Transport
Buying a car in Australia
New vs used, what the three layers of insurance actually cover, what 'rego' includes, and why a PPSR check matters before handing over money.
Published 17 May 2026 · Last reviewed 17 May 2026
New vs used
- New cars from a dealer — verify on-road pricing with the dealer.
- Used cars — Carsales (https://www.carsales.com.au/), Facebook Marketplace, Gumtree, and dealer used lots.

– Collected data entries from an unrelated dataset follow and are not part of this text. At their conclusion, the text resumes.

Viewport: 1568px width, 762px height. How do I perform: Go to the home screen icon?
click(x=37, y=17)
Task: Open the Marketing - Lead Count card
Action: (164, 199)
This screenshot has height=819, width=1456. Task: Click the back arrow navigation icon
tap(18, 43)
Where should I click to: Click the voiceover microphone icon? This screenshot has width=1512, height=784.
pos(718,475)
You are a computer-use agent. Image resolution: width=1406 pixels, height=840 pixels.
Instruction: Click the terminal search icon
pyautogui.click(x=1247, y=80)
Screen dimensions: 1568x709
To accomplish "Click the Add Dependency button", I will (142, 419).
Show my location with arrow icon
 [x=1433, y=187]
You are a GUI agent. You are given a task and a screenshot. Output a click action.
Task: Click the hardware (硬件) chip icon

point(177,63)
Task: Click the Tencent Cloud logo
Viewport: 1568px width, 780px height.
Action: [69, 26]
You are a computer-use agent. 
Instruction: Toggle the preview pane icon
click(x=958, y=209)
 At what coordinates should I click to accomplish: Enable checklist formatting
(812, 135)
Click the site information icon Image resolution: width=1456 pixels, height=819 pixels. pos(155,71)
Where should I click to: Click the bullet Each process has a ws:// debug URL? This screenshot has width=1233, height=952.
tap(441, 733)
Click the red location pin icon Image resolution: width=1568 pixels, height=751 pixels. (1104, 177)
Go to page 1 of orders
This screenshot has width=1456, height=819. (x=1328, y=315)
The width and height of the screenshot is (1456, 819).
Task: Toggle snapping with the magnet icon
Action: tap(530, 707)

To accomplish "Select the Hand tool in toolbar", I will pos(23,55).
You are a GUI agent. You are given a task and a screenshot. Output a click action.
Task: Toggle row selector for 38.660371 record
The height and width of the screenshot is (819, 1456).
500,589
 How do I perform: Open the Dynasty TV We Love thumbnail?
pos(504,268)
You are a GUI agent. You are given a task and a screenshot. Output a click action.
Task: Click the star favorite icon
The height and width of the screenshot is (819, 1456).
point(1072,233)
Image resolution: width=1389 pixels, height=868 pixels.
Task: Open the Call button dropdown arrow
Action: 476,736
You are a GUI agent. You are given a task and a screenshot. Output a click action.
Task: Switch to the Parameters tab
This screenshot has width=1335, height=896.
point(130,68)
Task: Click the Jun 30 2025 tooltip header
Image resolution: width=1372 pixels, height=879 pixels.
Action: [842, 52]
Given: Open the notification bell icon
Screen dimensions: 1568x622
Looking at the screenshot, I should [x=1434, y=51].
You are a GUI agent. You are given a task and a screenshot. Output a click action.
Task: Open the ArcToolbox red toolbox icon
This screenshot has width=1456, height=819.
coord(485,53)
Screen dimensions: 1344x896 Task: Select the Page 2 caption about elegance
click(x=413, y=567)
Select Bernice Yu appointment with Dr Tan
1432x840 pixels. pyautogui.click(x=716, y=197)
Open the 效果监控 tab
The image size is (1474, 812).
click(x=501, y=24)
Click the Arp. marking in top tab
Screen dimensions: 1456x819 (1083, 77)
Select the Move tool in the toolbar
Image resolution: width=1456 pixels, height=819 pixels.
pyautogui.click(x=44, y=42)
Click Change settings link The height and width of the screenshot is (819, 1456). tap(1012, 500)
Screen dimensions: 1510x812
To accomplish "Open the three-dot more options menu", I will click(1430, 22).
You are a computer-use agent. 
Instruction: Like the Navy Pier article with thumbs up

Registration and insurance — three layers
- Registration ("rego") — paid annually to the state. Includes Compulsory Third Party (CTP) insurance (covers injury to others if you cause a crash). Verify current annual cost with your state's transport authority.
- Third Party Property — separate optional insurance covering damage to other vehicles.
- Comprehensive insurance — covers damage to your own car plus others.
Verify current premium ranges with a couple of insurers — quotes vary significantly by age, vehicle and postcode.
Pre-purchase checks
- For used cars, get a pre-purchase inspection — RACV/NRMA/RAA/RAC offer these. Verify current fees with the relevant motoring club.
- Check the PPSR (Personal Property Securities Register) for finance owing — https://www.ppsr.gov.au/
- Check Service Records.
Running costs (rough, 2026, mid-size car)
- Fuel — verify current pump prices in your region (they cycle).
- Servicing — every 10,000–15,000 km. Verify quote with your servicing garage.
- Tyres — typically every 40,000–60,000 km. Verify quote with tyre fitter.
- A daily-driver total run-around budget is substantial. Build a realistic year-one estimate before committing.